The Treasury was so surprised by the revised estimates of the British economy that it took three hours to respond after the Office for National Statistics (ONS) published its findings recently. The new figures tell a dramatically different story of the past few years. Instead of the UK lagging behind other rich countries as we came out of the pandemic recession and Brexit, our economic performance was similar to that of most other countries and the third best in the G7. At a stroke, we are richer than we thought we were, by a significant amount. At a stroke, a large part of the Labour attack on the government’s record has fallen away. Keir Starmer will have to welcome the good news through gritted teeth, but at least he can console himself that it suddenly makes his absurd “mission” to secure the highest sustained growth in the G7 almost believable. Rishi Sunak and Jeremy Hunt, on the other hand, need to be careful with their triumphalism. The chancellor – once he had been alerted to the rewriting of economic history – had a whack at “the declinist narrative about Britain and its long-term prospects”, but he and the prime minister need to keep a lid on their excitement because these are complicated numbers and most voters do not feel better off.
No doubt there will be conspiracy theories about how the government massaged the figures – compiled by the independent ONS – to its advantage.
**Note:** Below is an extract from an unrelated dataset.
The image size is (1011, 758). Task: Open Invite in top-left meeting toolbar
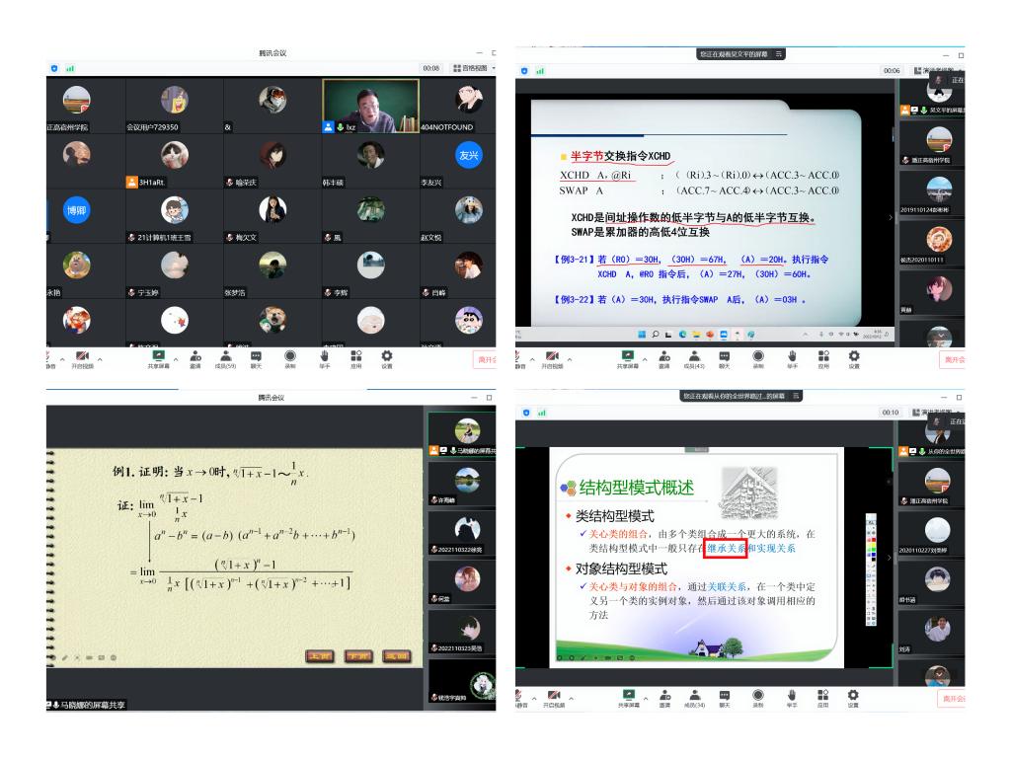(x=195, y=355)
Such theories ought to be harder to sustain because the government was so obviously taken by surprise yesterday morning. But it is possible that many voters will simply refuse to believe them. The explanation for the revisions is that it is hard to measure economic activity during such a sharp dislocation as that caused by the pandemic, so the numbers should have had a “provisional” warning on them until what the ONS calls “richer data” were available. This means that the international comparisons are not the last word on the subject because other countries might revise their estimates – we have revised ours first and may find ourselves pushed down the rankings again.
But in the meantime, what Hunt calls the “narrative” will shift. Not much in the short term, because the prevailing mood about the economy will continue to be driven by what people feel about their own cost of living. There is also what one anonymous cabinet minister called the “cycle of fatigue”: the feeling that nothing works, all the public services are backlogged, the schools are falling down, and the Conservatives have been in power for too long.
The last time there was a revision of official figures of such significance is instructive. Denis Healey, the Labour chancellor, complained after the 1976 IMF crisis that he had been forced to beg our allies for a loan because the Treasury’s forecast of revenues and spending had been too pessimistic. It later turned out that he needed only half the money he had asked for, and was able to repay it more quickly than expected. Yet Dominic Sandbrook, the historian, concludes that even if the Treasury had got it right, the markets wouldn’t have believed it, and would have demanded a “symbolic display of contrition” for earlier fiscal incontinence in any case. It may be that the electorate has already decided that it wants a symbolic display of contrition from the Conservative Party, whatever the GDP numbers say.
It will take a lot to change the “cycle of fatigue”, but these new figures make it possible for Sunak and Hunt to tell a quite different economic story going into an election – and public opinion can be fickle. As inflation comes down (probably after another bump up in the next figures), and wages start to rise ahead of prices, some voters may decide that the country is not going to the dogs after all.